**Exercise details**:
Leave the pictures out and print, word for word, the lines below from the one with "The height and width of the screenshot is (243, 704)." through the final line.

[Recorded data]

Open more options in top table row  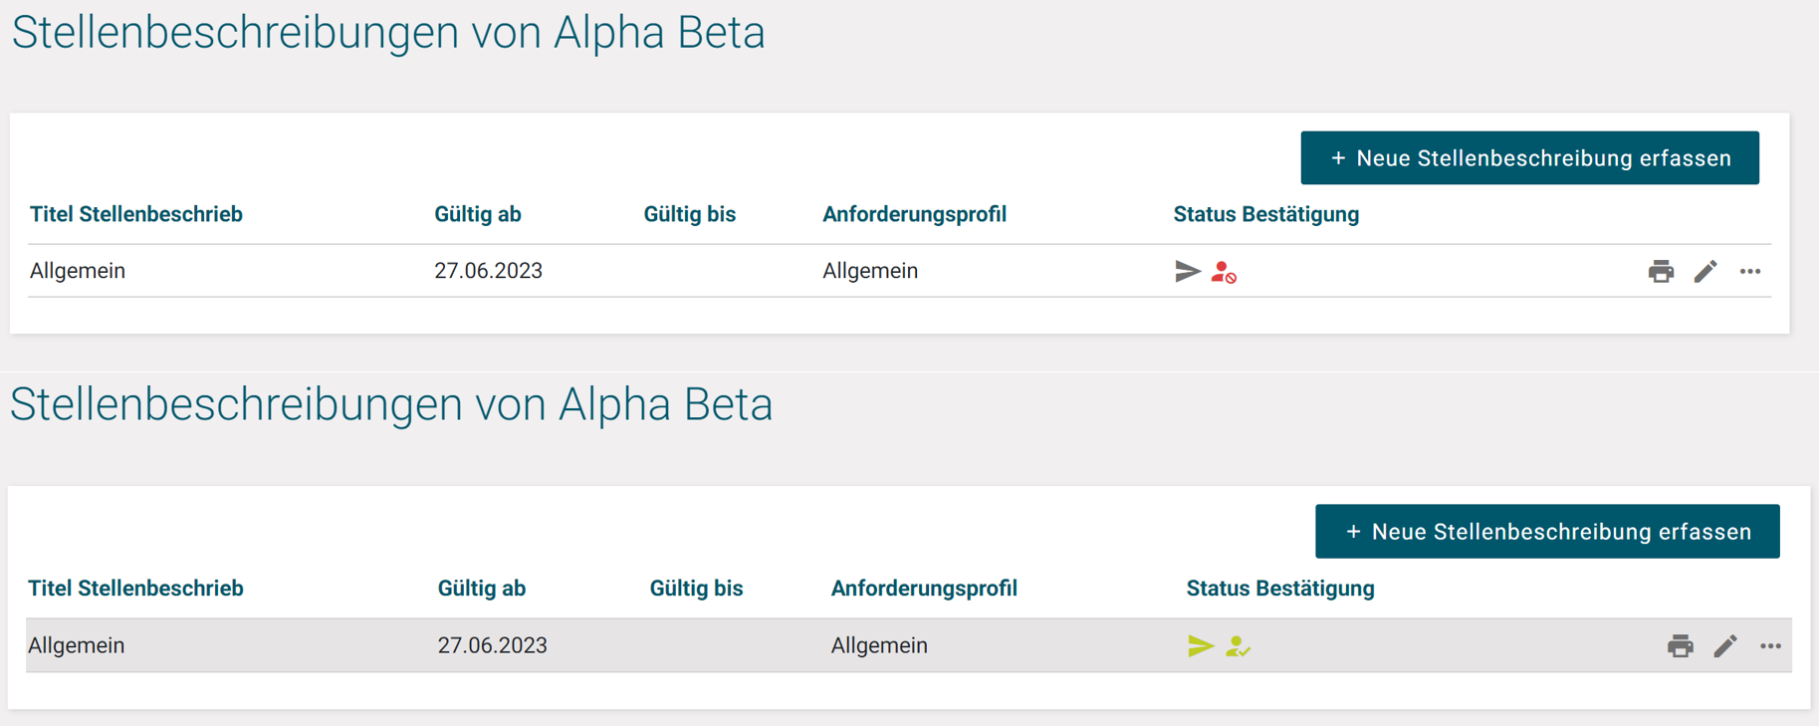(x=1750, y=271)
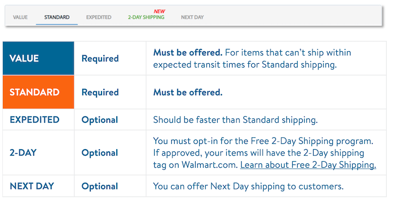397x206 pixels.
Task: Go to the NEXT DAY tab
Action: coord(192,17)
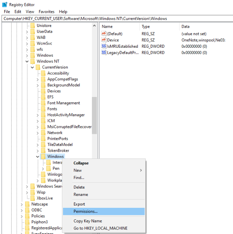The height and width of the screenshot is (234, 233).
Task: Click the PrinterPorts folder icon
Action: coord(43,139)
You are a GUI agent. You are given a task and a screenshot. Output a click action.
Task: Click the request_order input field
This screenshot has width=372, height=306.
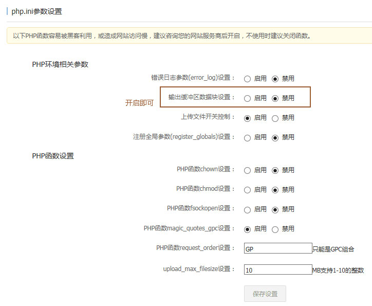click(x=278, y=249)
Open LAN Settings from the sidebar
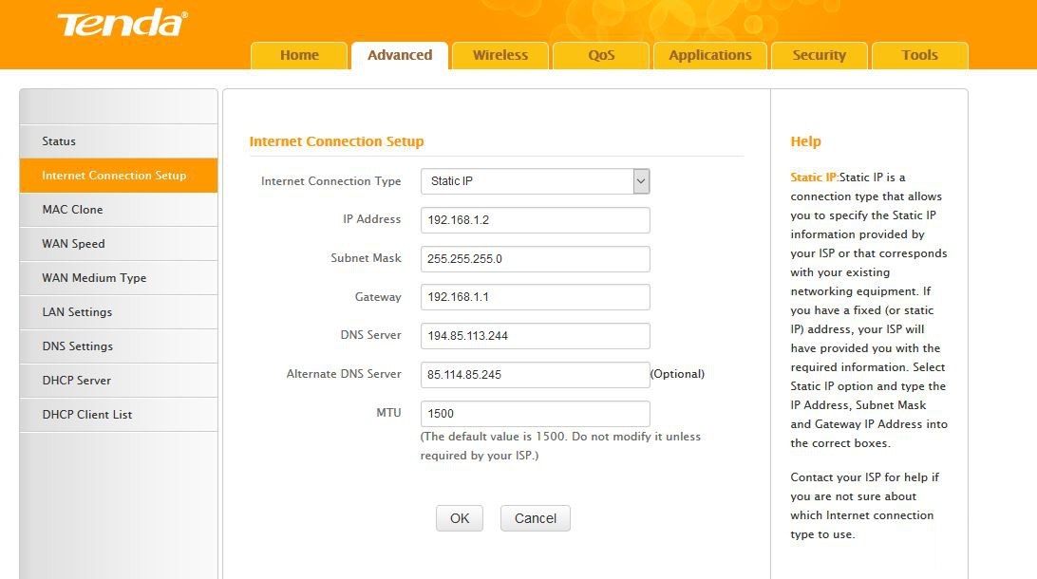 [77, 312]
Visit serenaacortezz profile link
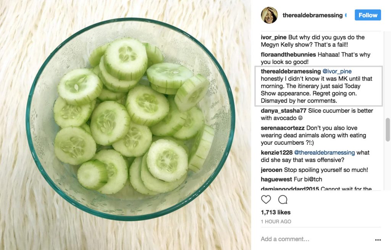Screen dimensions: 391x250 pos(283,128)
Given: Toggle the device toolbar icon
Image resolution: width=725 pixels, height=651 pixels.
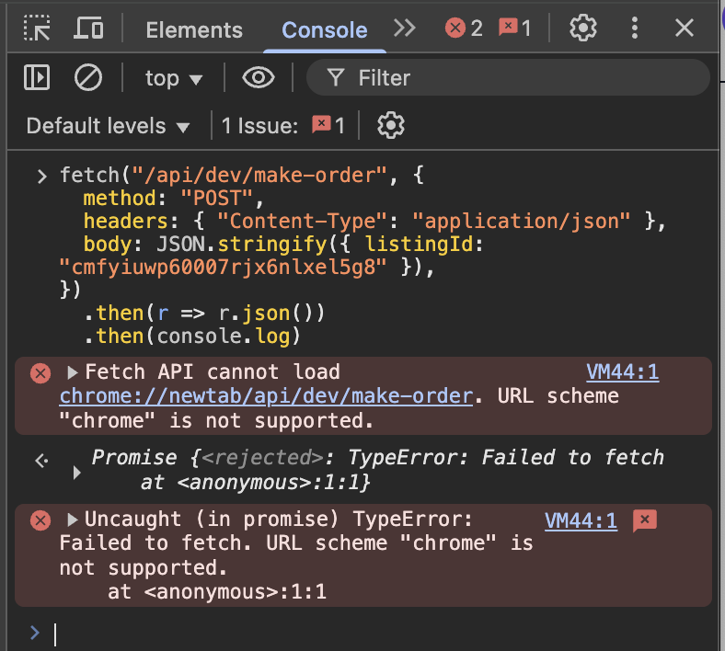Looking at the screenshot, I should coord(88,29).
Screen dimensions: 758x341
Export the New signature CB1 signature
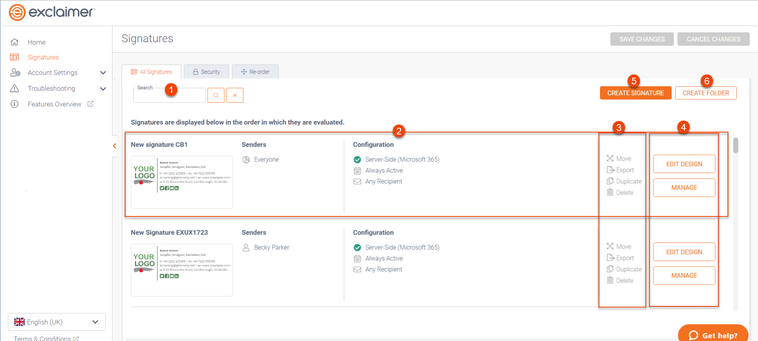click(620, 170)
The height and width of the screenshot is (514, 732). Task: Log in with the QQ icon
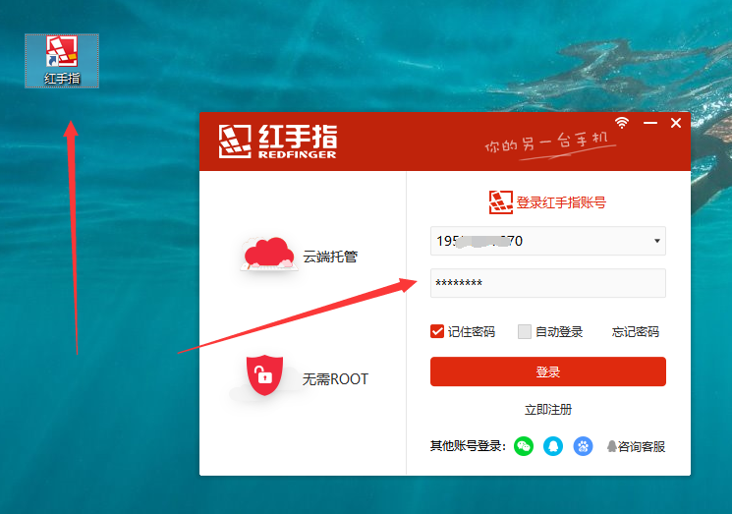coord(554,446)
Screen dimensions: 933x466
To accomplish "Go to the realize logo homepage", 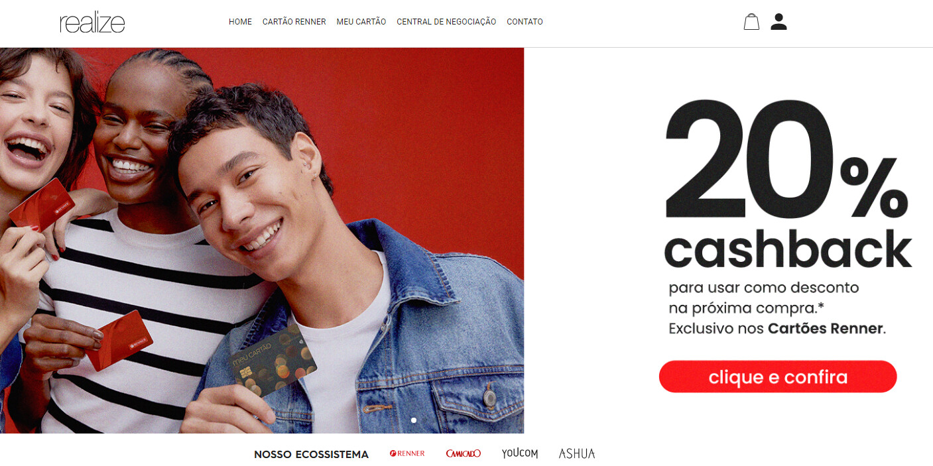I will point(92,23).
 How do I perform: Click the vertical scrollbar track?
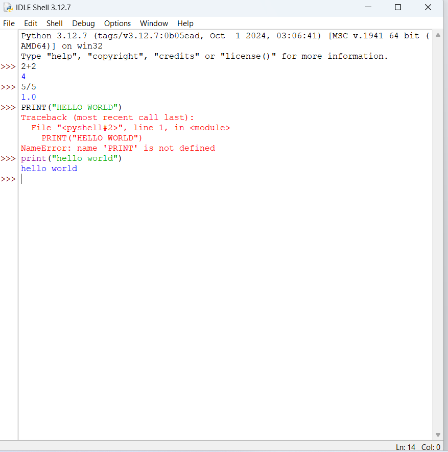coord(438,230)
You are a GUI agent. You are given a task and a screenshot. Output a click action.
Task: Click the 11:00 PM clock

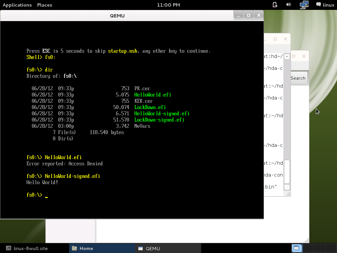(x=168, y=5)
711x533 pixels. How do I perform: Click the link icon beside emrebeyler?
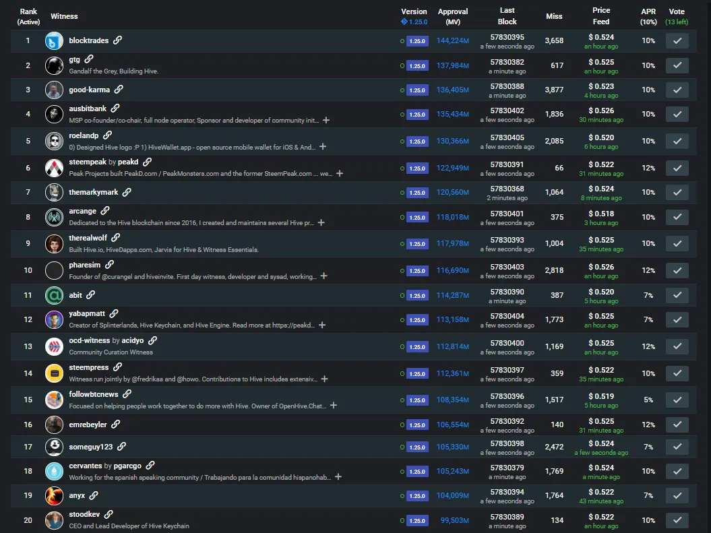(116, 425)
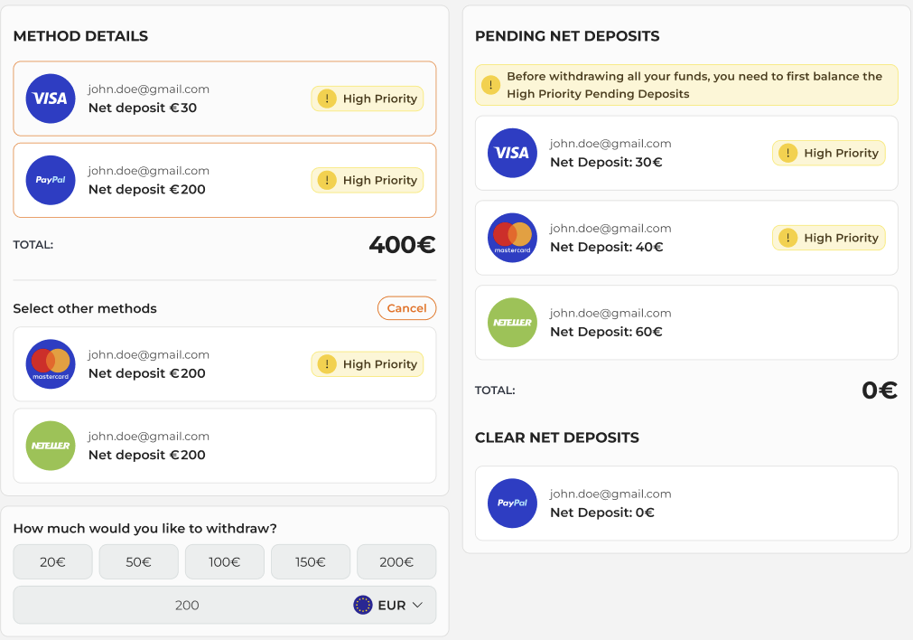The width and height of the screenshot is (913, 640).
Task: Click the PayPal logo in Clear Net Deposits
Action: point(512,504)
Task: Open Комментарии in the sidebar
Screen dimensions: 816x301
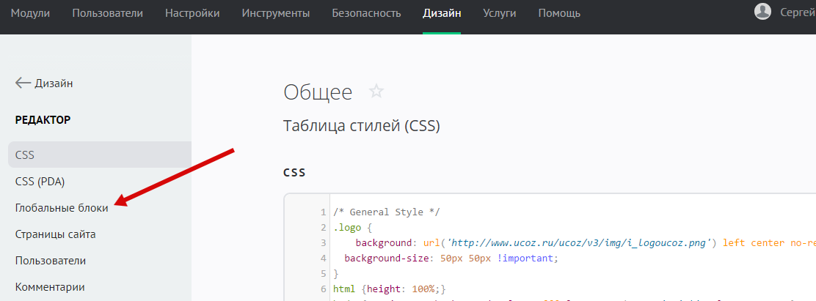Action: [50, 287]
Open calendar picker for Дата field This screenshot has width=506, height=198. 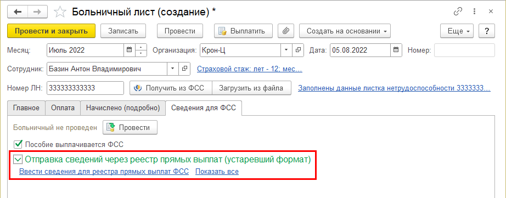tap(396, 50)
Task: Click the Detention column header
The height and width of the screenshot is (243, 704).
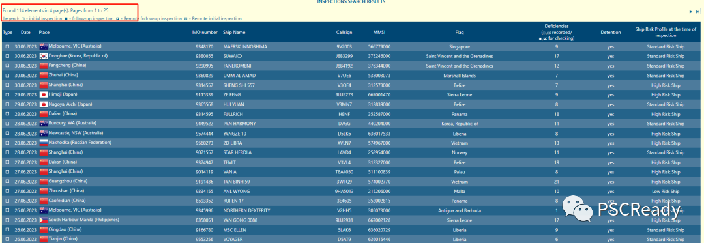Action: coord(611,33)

**Your solution**:
The height and width of the screenshot is (243, 704).
Action: coord(611,33)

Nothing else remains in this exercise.